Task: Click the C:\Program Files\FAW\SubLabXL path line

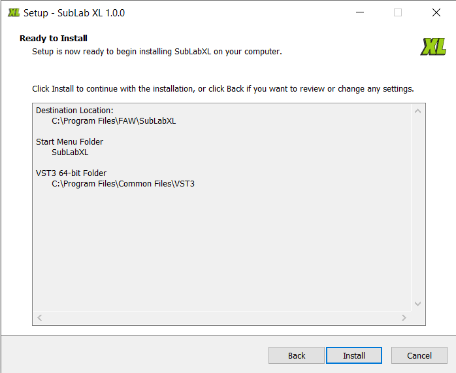Action: pyautogui.click(x=114, y=120)
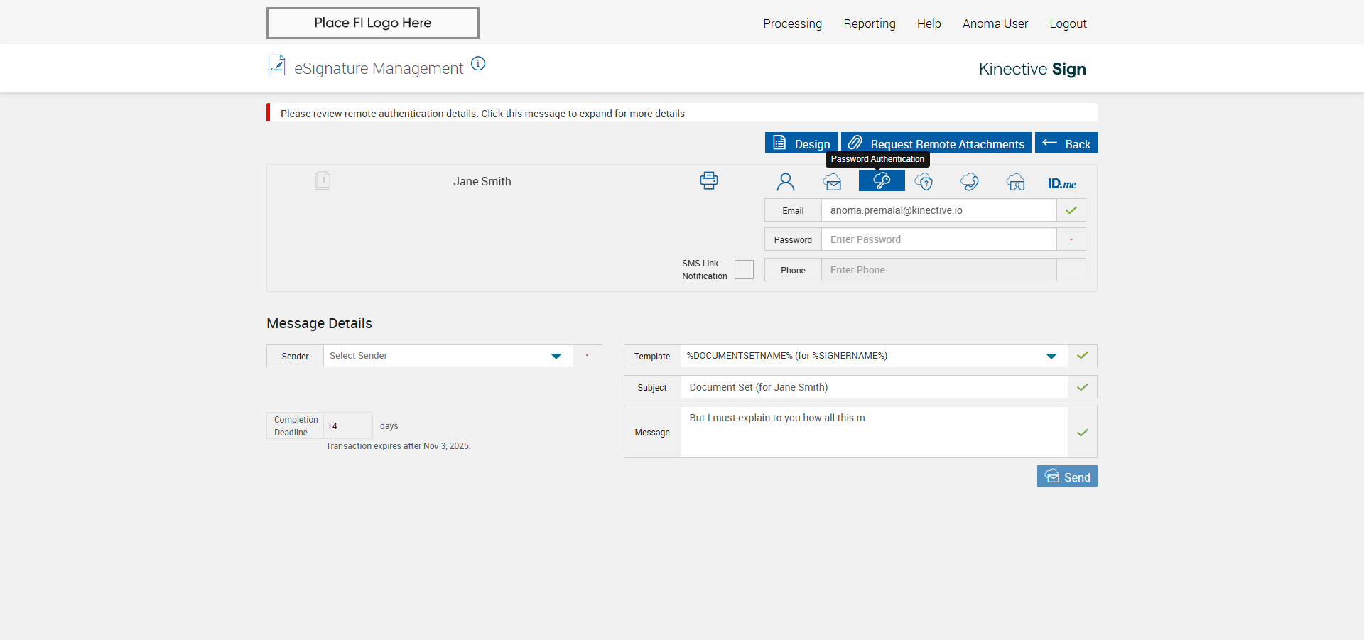This screenshot has width=1364, height=640.
Task: Enable the SMS Link Notification checkbox
Action: (744, 270)
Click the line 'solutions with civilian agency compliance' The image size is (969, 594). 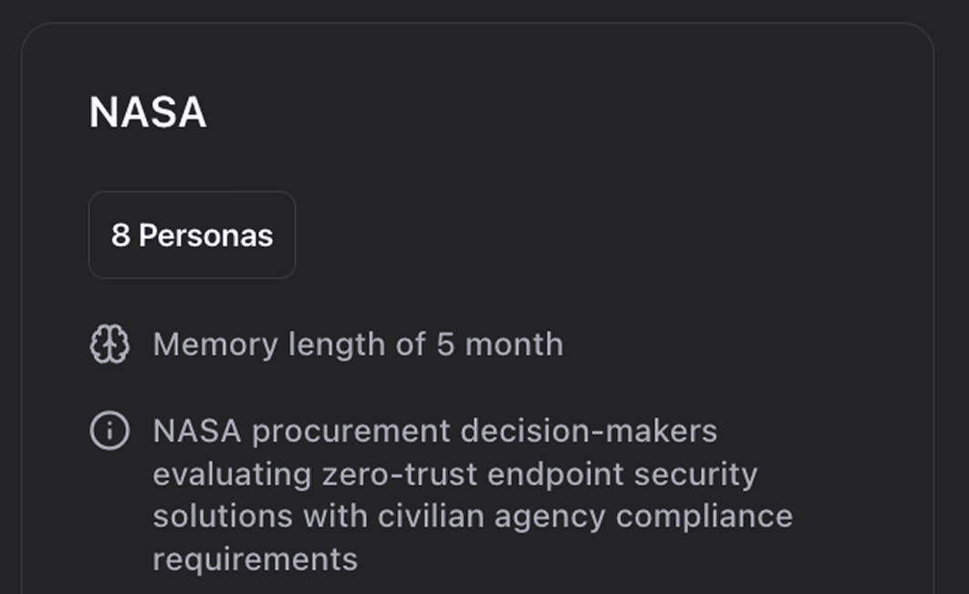[x=472, y=516]
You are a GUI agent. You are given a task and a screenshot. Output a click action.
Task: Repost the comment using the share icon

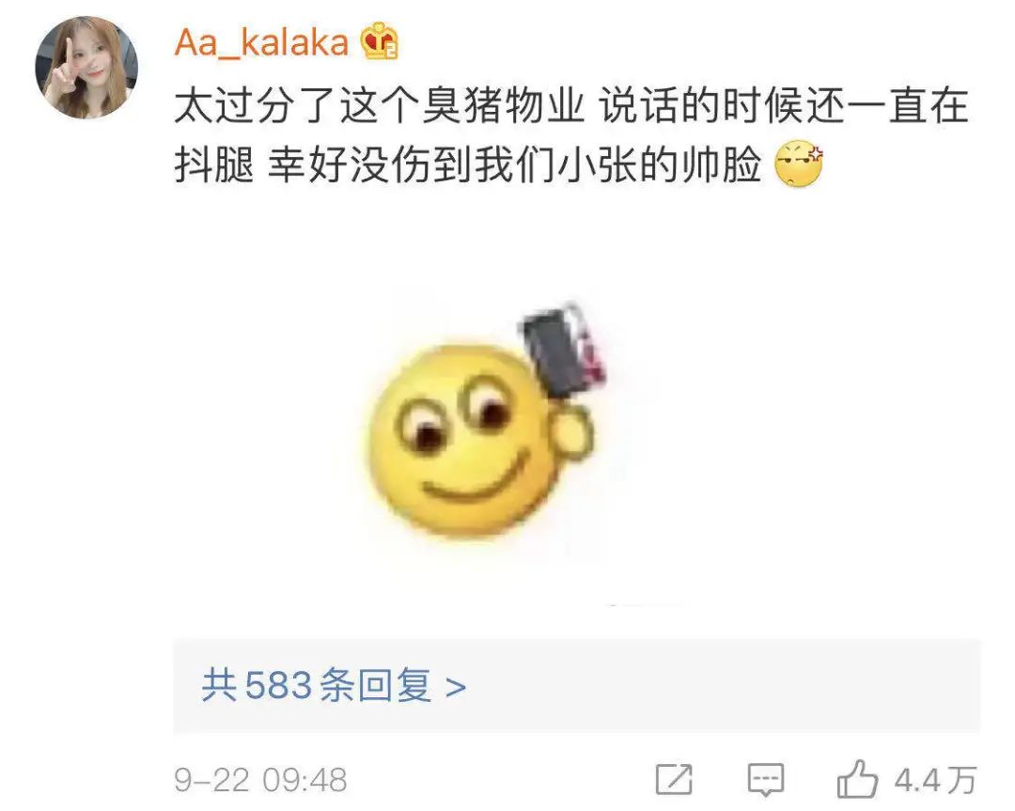point(674,779)
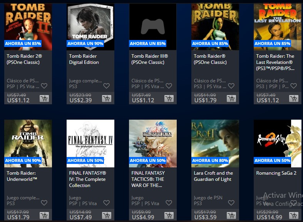Add Final Fantasy Tactics to cart
Screen dimensions: 303x222
click(169, 215)
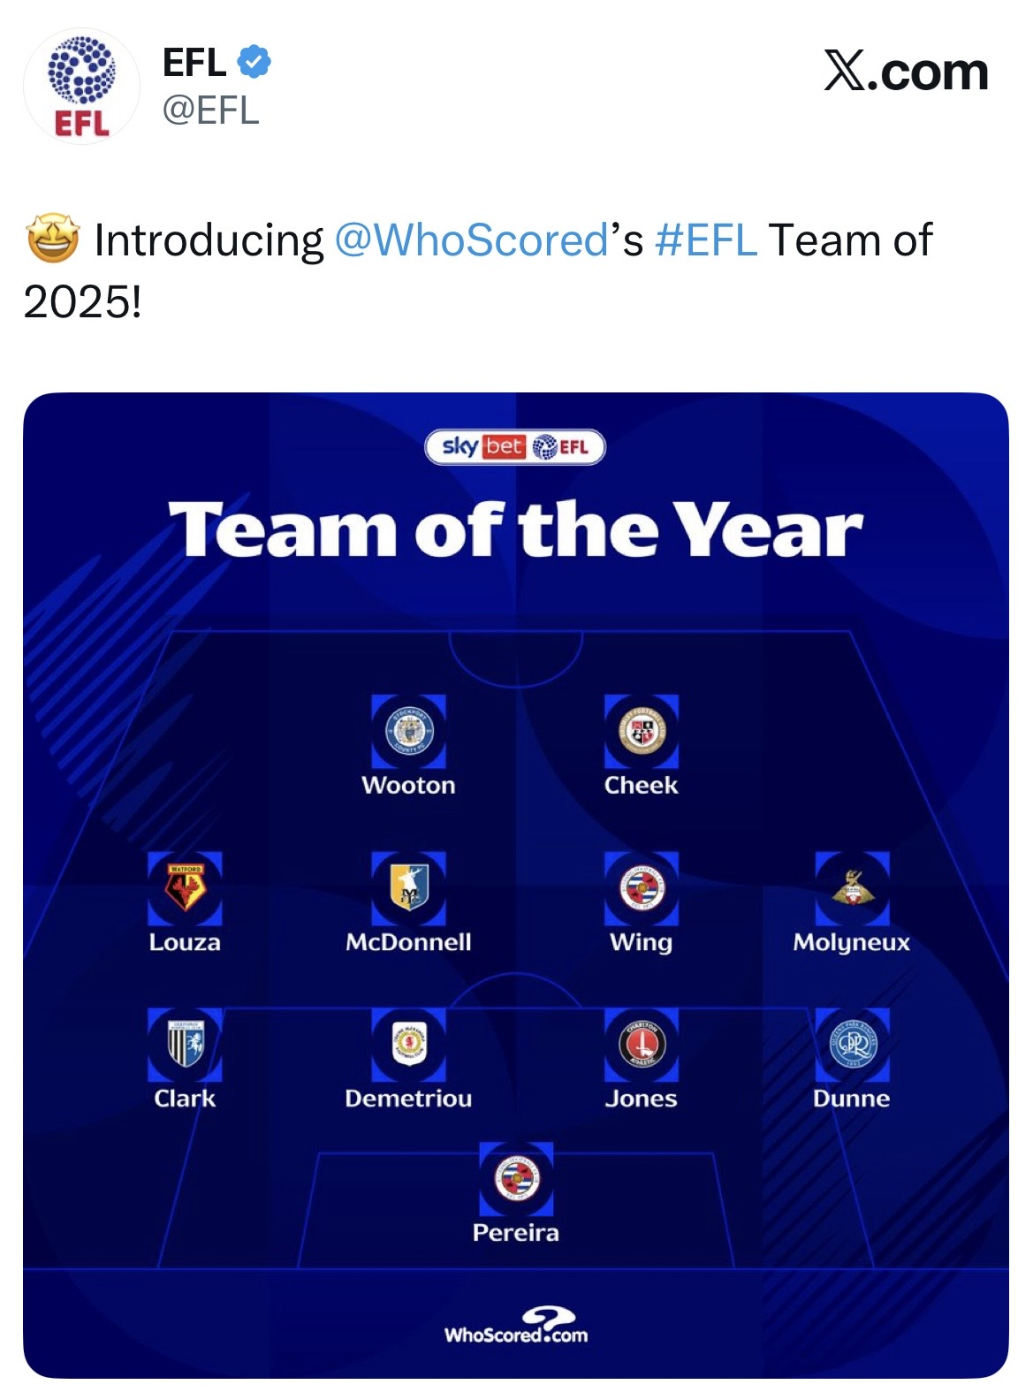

^^^^

» GIVEN REQUEST
Could you write out the records word for word, from their very start through the line containing "Action: (744, 270)", and leave the pictures out?

» SOLUTION FOR THIS TASK
Task: Click the C:\Program Files\FAW\SubLabXL path line

Action: pyautogui.click(x=114, y=120)
This screenshot has width=1364, height=640.
Task: Enable the SMS Link Notification checkbox
Action: (744, 270)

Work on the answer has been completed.